BEGIN Records for this exercise

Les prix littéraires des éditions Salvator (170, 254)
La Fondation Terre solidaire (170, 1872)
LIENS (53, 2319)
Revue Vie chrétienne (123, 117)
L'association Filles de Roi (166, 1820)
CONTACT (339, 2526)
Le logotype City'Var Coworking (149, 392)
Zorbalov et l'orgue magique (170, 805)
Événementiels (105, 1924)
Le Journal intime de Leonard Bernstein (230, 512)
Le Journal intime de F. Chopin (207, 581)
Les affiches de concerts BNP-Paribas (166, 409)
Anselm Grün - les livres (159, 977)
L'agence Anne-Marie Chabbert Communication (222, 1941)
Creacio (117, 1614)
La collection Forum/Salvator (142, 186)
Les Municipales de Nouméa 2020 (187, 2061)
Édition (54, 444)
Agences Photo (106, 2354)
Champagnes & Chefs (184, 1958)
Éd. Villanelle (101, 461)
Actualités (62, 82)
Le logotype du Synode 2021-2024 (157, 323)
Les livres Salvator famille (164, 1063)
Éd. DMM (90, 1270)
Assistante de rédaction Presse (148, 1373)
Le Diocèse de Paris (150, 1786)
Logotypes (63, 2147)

END Records for this exercise

§ **Description of the task**: A single number, please: the count of lines above that contain the string "Journal".

§ **Response to the exercise**: 2